2 February, 2022Several student leaders have been arrested while others allegedly tortured at police stations in Eswatini. Unions say over 100 people were shot dead, and hundreds injured and arbitrarily arrested in incidences where the police and the army used excessive force and live ammunition against prodemocracy campaigners.
With trade unions and civil society organizations worried over the absence of political will and the slow pace towards dialogue by the government of Eswatini, IndustriALL and ITUC have written to the African Commission on Human and People’s Rights (ACHPR, the Southern African Development Community (SADC), and the South African government to urge King Mswati III’s government to act towards respect and protection of workers and human rights.
According to the Amalgamated Trade Union of Swaziland (ATUSWA) and the Swaziland Electricity Supply, Maintenance, and the Allied Workers Union (SESMAWU) and the Trade Union Congress of Swaziland (TUCOSWA), affiliated to IndustriALL and ITUC respectively, security forces are continuously violating human and workers’ rights to freedoms of expression, assembly, association, and the right to life.
This is making life unbearable to the workers who live in harsh conditions characterised by poor wages, increasing poverty, elevated levels of unemployment and the pandemics of Covid-19, and HIV and AIDS.
Atle Høie, IndustriALL general secretary, Sharon Burrow, ITUC general secretary, and Kwasi Adu-Amankwah, ITUC Africa general secretary, write in the letters:
“We recall that the African Charter of Human Rights and the African Charter on Democracy, Election and Governance all protect the right to freedom of association, assembly and the strengthening of political pluralism including ensuring that opposition political parties are given a legal status under national law. Therefore, human rights defenders, including trade unions and other citizens, who exercise their human rights in pursuit of democracy in Eswatini must be protected from attacks, reprisals and retaliation from the government and security forces.”

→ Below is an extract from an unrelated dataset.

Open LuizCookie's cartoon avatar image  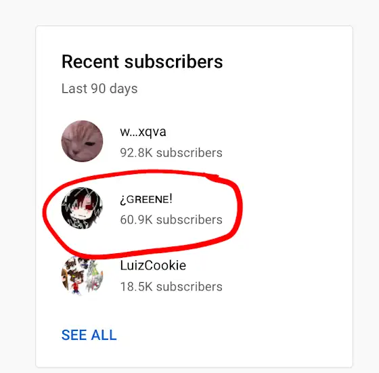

In an online meeting hosted by the IndustriALL regional office for Sub Saharan Africa and ITUC-Africa in December 2021, attended by organizations including the Southern African Trade Union Coordinating Council (SATUCC) and the Congress of South African Trade Unions (COSATU), it was agreed that unions would launch a coordinated pan African and global campaign for the democratization of Eswatini.
A 2021 survey by Afrobarometer, a pan-African research network, concluded that most people in Eswatini favoured a multiparty democracy instead of the rule by the current absolute monarchy under Mswati III. Under the current regime people are afraid of speaking out as freedom of speech and association are limited through arbitrary arrests and detentions.